“Fly the invisible plane over”

LORELAI: Well, uh, gee, Mom, I don’t know, let me see. Black ice, treacherous roads . . . I guess I’ll just put on my red, white, and blue leotard, grab my golden lasso and fly the invisible plane on over.

Lorelai is referring to the character of Wonder Woman, a DC Comics superhero who is a goddess and princess of the all-female Amazon warrior people. Named Princess Diana, her civilian name when blending in with everyday humans is Diana Prince.

Wonder Woman wears a red, white, and blue costume, and has a magic golden Lasso of Truth, which forces people into submission, and makes them tell the truth. Her mode of transport is the Invisible Plane that can travel at 2000 miles per hour.

Wonder Woman first appeared in All Star Comics #8 in 1941. However, Lorelai probably remembers the character best from the Wonder Woman television show, which ran from 1975 to 1979 (when Lorelai was aged seven to eleven); for the second season the title became The New Adventures of Wonder Woman. The title role was played by Lynda Carter.

I can imagine the young Lorelai enjoying a story based on a strong, beautiful woman with superhuman powers. The show was still on TV in re-runs during the 1990s and early 2000s, so she might have watched it even as an adult.

Teacher in the Charlie Brown cartoon

LORELAI: You don’t care at all, do you?
MICHEL: To me you are the teacher in the Charlie Brown cartoon.

Michel is referring to the popular Peanuts cartoon strip by Charles Shultz, featuring Charlie Brown as the main character. In the original cartoons, adults were referred to but never drawn, and this continued with the first television special.

The 1967 Peanuts television special You’re in Love, Charlie Brown had a classroom scene which had interaction with a teacher named Miss Othmar. Her voice was represented with a wah-wah sound made by a trombone. Since then all adult voices have been represented by the trombone sound.

The reference is made by people to indicate that they’re not listening, or that what they’re hearing is going over their heads. It seems an odd thing for Michel to know about, but perhaps he watched a lot of cartoons when he moved to the US to improve his colloquial English.

 

Bizarro

LORELAI: God, this has been one hectic, bizarro day for me.

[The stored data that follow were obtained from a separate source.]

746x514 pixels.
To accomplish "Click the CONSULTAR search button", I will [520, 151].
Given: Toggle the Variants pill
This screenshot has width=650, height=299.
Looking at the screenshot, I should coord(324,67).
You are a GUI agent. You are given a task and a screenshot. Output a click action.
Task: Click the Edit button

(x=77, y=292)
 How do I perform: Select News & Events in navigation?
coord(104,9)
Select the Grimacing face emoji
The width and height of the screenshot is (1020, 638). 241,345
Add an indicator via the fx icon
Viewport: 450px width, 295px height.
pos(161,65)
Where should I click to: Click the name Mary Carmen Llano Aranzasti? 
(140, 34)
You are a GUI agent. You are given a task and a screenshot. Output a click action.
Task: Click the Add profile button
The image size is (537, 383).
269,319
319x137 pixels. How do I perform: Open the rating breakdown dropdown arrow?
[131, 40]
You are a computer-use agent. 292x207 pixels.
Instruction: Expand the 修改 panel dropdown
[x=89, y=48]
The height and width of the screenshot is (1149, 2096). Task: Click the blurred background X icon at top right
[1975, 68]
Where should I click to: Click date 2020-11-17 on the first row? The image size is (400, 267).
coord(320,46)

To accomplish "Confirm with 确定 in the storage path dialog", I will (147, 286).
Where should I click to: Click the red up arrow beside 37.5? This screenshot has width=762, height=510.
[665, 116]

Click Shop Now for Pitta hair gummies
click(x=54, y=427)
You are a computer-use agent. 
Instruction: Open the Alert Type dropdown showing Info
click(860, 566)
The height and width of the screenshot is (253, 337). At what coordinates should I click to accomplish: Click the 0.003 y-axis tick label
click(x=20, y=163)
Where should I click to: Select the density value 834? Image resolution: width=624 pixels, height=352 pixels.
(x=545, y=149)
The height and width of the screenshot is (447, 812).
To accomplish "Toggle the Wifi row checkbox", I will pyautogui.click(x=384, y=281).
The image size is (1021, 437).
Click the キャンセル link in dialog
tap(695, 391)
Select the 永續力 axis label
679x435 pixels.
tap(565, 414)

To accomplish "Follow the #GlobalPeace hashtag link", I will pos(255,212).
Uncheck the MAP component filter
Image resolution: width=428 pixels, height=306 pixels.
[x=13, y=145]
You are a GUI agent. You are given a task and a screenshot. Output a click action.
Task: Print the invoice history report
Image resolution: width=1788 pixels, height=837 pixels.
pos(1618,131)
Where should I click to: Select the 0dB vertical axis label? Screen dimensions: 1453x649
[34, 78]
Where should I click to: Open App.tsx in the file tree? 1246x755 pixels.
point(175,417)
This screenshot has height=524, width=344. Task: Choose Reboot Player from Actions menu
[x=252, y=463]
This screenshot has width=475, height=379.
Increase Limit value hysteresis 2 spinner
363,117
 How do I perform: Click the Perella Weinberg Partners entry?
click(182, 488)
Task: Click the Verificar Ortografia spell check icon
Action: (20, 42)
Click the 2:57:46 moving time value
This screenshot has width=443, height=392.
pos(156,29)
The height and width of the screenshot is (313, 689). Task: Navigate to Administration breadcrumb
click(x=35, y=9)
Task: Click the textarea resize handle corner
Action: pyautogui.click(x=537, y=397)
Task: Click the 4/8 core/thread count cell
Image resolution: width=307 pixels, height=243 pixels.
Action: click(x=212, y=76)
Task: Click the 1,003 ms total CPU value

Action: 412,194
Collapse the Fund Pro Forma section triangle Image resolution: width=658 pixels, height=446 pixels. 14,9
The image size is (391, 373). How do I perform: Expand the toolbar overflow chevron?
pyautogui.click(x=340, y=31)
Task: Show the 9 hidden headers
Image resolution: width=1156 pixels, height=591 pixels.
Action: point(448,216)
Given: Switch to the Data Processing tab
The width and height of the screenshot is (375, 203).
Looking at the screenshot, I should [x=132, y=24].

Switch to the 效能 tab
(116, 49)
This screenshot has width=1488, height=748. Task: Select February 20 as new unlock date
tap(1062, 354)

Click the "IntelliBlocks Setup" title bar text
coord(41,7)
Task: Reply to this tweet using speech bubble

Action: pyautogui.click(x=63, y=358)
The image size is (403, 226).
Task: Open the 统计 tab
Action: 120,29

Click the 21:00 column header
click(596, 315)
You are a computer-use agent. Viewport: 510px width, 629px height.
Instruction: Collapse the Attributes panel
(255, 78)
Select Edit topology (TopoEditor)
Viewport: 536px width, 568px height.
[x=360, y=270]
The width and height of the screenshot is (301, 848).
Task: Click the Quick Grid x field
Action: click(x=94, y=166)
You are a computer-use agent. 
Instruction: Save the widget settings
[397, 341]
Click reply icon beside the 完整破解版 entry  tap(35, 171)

Bizarro is a supervillain character in DC Comics who is the mirror image of superhero Superman. A Kryptonian clone from Bizarro World, Bizarro is a flawed imitation of Superman who does everything the exact opposite. For example, he has freeze vision instead of Superman’s heat vision, and in his view, bad is good. First appearing in Superboy #8 in 1958, the popular character has featured in comics, TV, film, and video games.